» TASK 1:
Retype the part of the passage about teaching the Oresteia that opens with the words containing "The Greek tragedies" and closes with "rivalries, and loyalties.".
» TASK 2:
Answer these questions using the passage about teaching the Oresteia:
(a) Which Woody Allen movie did the class watch?
(b) Where were that movie's chorus scenes filmed?
(c) In the rest of the trilogy, who calls a jury of Athenians to decide the case?

» PASSAGE TO READ:
The Greek tragedies are old and in many ways stiff and odd to modern students. If we get into them closely, however, they are as familiar as the dilemmas and terrible choices of today. During the reading of Aeschylus' Oresteia with my junior English class at Berkeley High, I continually referred to my own experience with the Vietnam war, the destruction it wrought, the curse that came back home. We talked about gang violence, sports rivalries, and loyalties.

In addition, the class watched Woody Allen's Mighty Aphrodite. It is a light and silly movie on one level but it brings students closer to Hellenic forms: it gives us a Greek chorus, and feisty chorus leader and even doom-seeing Cassandra, in an understandable context. Actually, the chorus scenes were shot in Athens at the theater. It also shows some modern dilemmas and complexities (adopted child, mystery of parentage, the danger of trying to play god and control fate) in a humorous way. Students then wrote a quick treatment, an outline for another Woody Allen movie, based on the terrible story of the House of Atreus.

In my planning, I felt it would be enough to help my students understand the perspective on New Yorker critic David Denby: "Aeschylus offers not the glare of righteous vengeance but the anguish of the wounded men and women in conflict. In the remainder of the trilogy, Agamemnon's children take their revenge against their murderous mother and her lover and the Furies, the loathsome harpies of retribution, then hound the avengers - until at last the goddess Athena calls a jury of Athenians to decide the case. Orestes, Agamemnon's son, is freed, the Furies packed off; the city-state triumphs, law triumphs, the dark dream fades away. The Oresteia can be understood, though not complacently (it's too bloody for that), as a fable chronicling the passage from barbarism to civilization, from blood feud to law, from vengeance to justice - from the primitive past, in other words, to fifth century Athens." (Great Books, p. 134).

Or can it? In the hands of my students, the story revealed something different and much more unsettling.

"I'm not sure," said 'Naka. "Now we have a trial. And a jury, probably of wealthy citizens. Certainly if the jury is made up of audience members, then it's those who can afford expensive theater tickets."
"Yeah," added Valentina. "I would never trust the courts. Plus it looks like all male lawyers running the courtroom."
"Yup yup," chimed in Chris, "Clytemnestra was right to get at her man and now you know she'll do time. She can't plead abused spouse syndrome."

» STORED DATA:
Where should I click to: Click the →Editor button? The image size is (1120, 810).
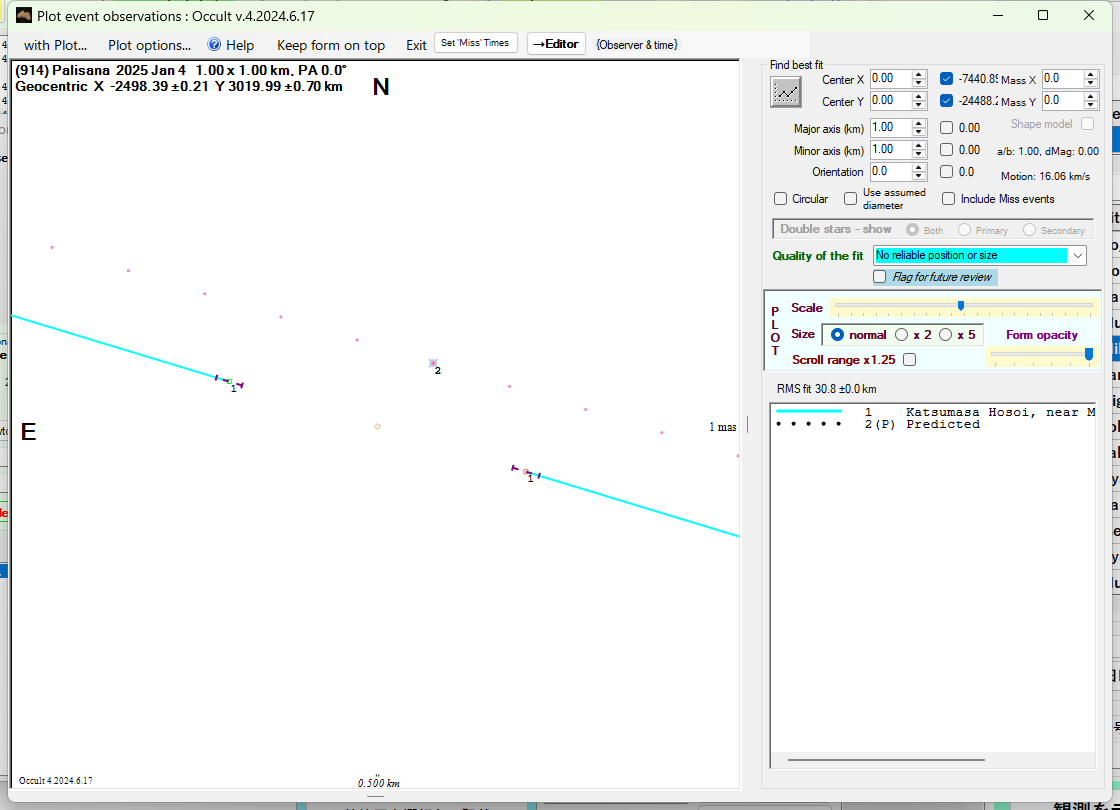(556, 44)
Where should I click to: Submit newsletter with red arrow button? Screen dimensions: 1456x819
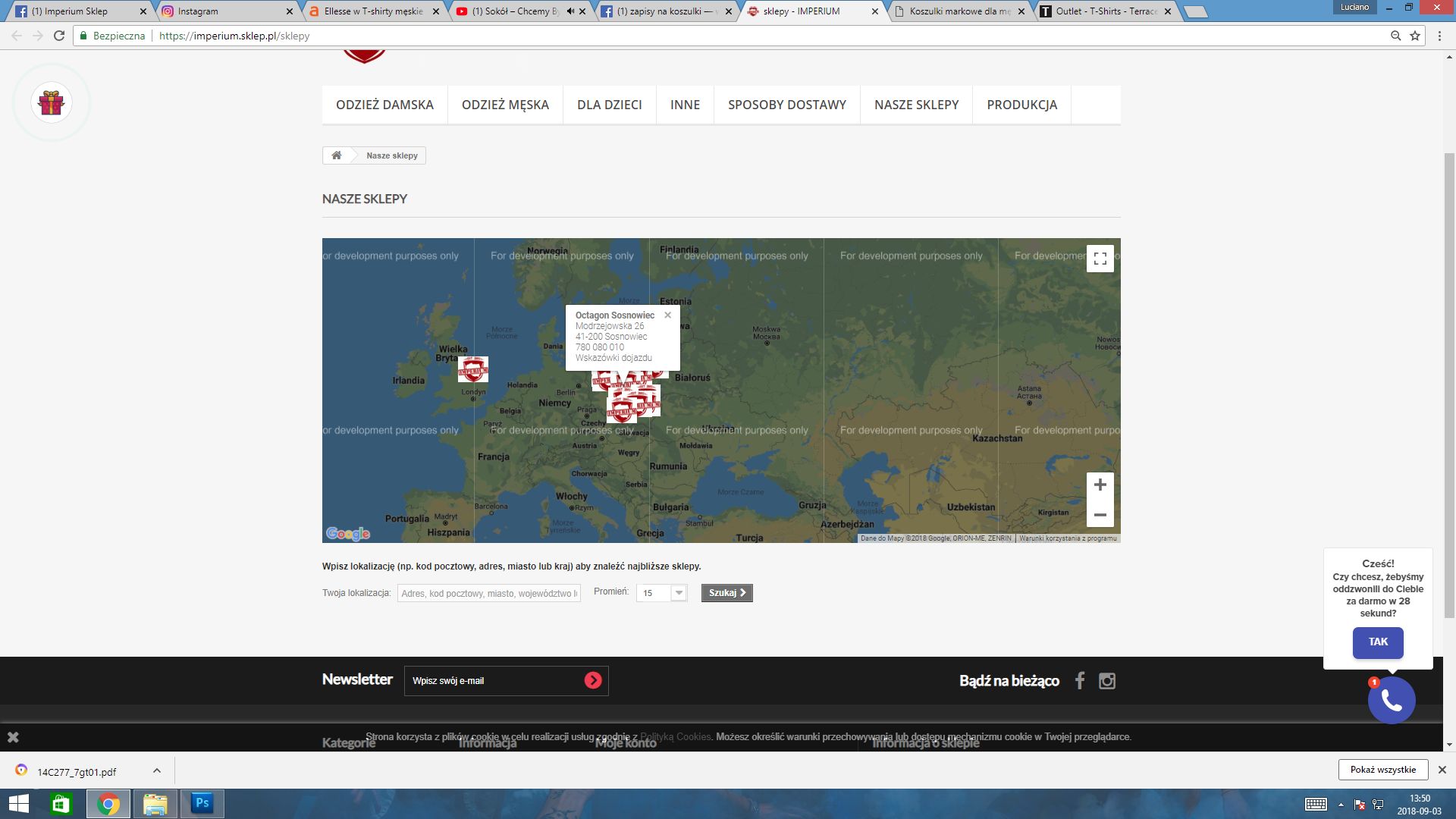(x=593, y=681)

» COMPLETE OUTPUT 1:
The Greek tragedies are old and in many ways stiff and odd to modern students. If we get into them closely, however, they are as familiar as the dilemmas and terrible choices of today. During the reading of Aeschylus' Oresteia with my junior English class at Berkeley High, I continually referred to my own experience with the Vietnam war, the destruction it wrought, the curse that came back home. We talked about gang violence, sports rivalries, and loyalties.

» COMPLETE OUTPUT 2:
(a) Mighty Aphrodite
(b) In Athens, at the theater
(c) The goddess Athena